(Problem details):
Return each line of the records below in which the string "Identify" turns up.
[Data supplied Boundary: Start]
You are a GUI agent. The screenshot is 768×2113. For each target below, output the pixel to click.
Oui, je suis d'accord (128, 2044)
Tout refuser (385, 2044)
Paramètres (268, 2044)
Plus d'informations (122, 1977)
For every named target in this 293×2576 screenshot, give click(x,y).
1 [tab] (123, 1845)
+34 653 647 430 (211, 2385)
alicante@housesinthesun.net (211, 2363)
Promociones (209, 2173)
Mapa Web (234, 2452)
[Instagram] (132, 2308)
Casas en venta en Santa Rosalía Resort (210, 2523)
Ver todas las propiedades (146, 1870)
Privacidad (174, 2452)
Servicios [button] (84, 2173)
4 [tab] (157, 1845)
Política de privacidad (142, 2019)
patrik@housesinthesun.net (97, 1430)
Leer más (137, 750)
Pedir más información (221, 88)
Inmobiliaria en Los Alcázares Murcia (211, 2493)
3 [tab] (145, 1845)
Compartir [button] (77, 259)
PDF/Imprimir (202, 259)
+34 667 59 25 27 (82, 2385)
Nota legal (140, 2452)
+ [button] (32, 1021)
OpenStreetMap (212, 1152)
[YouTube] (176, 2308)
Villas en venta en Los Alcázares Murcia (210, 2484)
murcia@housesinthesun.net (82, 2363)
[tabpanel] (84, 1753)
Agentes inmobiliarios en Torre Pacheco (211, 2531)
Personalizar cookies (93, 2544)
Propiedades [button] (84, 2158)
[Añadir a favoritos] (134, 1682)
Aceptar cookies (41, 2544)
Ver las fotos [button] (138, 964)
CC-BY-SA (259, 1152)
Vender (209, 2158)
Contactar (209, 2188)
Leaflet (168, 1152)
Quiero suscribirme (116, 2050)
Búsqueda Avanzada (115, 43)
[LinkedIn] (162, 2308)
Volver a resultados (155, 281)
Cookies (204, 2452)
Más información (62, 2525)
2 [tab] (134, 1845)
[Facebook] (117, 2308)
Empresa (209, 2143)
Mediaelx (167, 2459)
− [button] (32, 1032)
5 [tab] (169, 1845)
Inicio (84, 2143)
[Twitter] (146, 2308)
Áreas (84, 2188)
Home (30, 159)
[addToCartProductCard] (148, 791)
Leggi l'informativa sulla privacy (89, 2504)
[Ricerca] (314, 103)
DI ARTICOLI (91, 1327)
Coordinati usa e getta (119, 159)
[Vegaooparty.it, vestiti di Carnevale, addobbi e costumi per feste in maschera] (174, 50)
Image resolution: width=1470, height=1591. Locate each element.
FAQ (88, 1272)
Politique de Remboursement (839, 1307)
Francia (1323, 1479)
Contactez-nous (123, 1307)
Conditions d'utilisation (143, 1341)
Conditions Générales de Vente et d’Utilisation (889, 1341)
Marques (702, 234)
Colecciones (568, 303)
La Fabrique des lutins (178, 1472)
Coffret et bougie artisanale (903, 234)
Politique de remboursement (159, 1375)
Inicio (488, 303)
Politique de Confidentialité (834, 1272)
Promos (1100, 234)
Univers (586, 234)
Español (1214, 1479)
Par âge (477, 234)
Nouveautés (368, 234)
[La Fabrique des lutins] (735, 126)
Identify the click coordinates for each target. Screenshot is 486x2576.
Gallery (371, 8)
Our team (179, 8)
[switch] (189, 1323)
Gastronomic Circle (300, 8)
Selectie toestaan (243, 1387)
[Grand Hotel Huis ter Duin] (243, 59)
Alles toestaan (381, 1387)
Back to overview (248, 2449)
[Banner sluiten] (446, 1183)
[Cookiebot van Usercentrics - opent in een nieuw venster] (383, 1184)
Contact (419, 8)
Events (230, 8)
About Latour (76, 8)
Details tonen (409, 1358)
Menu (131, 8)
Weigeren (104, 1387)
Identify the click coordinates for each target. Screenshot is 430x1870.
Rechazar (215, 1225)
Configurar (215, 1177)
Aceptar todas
[Data supplied Boundary: End]
(Result of this task):
Identify the click coordinates for each target. Screenshot is 486x2576.
Identify the click coordinates for each target. Screenshot is 430x1870.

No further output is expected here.